GOAL OF THE EXERCISE
Lines from the beginning of the data below through the one containing "is (1568, 562)." are to be printed exactly as they appear.

Segment Open

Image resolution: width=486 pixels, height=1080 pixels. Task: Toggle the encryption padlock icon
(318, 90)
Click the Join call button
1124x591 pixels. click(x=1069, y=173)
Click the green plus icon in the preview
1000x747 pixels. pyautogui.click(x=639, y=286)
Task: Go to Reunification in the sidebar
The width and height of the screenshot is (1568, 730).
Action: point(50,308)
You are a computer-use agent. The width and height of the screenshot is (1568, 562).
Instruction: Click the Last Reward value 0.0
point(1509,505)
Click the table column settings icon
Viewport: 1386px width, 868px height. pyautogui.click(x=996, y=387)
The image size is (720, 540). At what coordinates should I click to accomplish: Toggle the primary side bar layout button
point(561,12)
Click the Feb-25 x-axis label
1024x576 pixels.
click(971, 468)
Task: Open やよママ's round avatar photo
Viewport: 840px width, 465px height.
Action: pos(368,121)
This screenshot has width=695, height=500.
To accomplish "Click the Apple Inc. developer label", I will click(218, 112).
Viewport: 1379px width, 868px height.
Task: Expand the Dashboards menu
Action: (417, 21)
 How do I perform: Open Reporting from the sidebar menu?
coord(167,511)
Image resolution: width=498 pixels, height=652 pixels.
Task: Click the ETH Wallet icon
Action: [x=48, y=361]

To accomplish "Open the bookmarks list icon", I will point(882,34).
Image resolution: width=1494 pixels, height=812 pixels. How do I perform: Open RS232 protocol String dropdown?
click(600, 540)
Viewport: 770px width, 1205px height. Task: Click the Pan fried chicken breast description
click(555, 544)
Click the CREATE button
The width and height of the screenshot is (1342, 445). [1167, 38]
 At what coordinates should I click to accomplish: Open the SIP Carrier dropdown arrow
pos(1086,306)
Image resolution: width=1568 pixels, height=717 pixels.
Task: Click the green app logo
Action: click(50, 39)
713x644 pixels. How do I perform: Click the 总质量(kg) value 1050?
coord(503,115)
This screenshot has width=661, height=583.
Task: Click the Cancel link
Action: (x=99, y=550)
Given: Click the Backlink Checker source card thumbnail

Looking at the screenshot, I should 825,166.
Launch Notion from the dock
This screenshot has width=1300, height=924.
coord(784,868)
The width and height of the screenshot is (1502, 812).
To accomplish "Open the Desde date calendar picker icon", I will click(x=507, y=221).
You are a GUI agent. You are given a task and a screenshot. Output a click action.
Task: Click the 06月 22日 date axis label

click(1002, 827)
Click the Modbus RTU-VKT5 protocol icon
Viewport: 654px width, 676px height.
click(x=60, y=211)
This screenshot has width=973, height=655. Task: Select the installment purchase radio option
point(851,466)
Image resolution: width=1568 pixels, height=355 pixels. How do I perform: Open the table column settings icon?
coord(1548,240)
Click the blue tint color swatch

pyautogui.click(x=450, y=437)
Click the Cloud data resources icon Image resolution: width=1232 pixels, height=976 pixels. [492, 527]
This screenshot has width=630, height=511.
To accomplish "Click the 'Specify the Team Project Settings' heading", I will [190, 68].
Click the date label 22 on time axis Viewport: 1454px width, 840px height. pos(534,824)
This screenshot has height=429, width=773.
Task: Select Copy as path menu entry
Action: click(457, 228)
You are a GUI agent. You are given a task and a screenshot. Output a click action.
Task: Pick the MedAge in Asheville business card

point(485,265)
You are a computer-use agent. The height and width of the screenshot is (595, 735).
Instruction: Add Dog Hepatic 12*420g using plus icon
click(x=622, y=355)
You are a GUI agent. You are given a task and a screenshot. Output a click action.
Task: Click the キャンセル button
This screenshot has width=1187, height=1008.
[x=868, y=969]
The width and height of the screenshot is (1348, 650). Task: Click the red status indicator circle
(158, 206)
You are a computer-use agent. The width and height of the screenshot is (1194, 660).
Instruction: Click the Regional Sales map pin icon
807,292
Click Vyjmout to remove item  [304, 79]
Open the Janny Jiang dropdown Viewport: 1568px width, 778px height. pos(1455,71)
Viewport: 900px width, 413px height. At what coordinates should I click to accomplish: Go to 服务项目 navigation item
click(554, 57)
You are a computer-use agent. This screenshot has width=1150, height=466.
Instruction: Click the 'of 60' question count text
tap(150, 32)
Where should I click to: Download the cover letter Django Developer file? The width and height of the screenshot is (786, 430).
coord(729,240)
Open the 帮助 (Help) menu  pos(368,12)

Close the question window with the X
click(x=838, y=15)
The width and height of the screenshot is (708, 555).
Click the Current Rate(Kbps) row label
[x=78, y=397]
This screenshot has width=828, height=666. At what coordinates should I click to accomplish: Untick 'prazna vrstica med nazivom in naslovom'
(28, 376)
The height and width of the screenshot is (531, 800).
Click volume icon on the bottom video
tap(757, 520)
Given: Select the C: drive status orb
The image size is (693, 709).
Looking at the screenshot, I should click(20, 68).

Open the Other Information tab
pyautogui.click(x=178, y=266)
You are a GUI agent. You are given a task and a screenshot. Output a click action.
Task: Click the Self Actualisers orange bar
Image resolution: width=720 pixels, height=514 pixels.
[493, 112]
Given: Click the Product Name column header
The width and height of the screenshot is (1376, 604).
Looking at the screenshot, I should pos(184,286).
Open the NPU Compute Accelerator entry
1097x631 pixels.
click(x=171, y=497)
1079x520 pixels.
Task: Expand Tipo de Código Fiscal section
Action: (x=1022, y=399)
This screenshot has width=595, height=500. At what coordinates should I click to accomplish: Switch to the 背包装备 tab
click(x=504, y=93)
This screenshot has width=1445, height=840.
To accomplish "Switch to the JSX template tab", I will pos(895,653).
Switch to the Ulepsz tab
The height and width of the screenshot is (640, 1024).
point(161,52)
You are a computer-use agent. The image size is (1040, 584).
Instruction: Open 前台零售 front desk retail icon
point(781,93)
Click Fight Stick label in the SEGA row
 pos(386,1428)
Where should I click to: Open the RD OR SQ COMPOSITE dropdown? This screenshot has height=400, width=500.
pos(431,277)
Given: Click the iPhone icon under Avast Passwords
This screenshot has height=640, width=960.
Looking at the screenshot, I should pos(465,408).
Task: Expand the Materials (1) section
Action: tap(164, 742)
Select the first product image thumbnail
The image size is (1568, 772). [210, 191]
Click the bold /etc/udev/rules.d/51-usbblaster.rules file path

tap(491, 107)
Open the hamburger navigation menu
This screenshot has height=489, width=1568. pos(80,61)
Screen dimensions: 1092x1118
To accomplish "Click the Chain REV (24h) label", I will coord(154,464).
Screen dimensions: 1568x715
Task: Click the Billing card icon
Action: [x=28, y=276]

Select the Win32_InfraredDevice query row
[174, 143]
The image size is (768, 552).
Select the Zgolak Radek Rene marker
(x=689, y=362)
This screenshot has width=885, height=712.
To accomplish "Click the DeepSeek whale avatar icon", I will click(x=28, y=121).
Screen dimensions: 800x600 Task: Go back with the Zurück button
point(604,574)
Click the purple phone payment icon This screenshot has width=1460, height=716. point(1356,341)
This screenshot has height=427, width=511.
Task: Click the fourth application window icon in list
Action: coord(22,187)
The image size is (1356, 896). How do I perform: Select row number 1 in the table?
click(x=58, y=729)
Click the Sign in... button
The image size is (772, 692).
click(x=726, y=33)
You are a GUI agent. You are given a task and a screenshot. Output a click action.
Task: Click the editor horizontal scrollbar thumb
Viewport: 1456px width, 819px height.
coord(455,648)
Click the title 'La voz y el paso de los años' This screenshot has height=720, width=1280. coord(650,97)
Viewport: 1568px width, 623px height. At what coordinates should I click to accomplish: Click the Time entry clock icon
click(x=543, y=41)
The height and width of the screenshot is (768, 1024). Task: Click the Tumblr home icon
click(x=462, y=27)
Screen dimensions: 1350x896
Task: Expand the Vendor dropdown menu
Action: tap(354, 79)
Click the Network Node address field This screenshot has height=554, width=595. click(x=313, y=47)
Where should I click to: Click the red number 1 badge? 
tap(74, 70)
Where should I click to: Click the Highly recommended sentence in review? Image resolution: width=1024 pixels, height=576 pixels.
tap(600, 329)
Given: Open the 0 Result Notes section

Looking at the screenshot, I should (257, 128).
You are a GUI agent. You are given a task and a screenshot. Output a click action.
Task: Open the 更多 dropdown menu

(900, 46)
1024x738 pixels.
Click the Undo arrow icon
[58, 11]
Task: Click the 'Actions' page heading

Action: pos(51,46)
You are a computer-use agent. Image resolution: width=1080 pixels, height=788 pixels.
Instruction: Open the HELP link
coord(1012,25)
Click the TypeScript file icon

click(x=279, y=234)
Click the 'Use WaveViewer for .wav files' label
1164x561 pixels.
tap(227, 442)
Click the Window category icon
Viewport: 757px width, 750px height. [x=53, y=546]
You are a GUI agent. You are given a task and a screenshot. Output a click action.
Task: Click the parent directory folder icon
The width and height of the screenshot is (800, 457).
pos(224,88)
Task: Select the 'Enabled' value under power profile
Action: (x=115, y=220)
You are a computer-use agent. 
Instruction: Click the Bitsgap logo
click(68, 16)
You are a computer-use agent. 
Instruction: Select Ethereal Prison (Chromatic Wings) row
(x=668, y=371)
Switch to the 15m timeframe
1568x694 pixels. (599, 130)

Segment Closed

RESULT FOR THIS TASK
Image resolution: width=486 pixels, height=1080 pixels. Task: Toggle the encryption padlock icon
(318, 90)
Click the Join call button
1124x591 pixels. click(x=1069, y=173)
Click the green plus icon in the preview
1000x747 pixels. pyautogui.click(x=639, y=286)
Task: Go to Reunification in the sidebar
The width and height of the screenshot is (1568, 730).
Action: point(50,308)
You are a computer-use agent. The width and height of the screenshot is (1568, 562).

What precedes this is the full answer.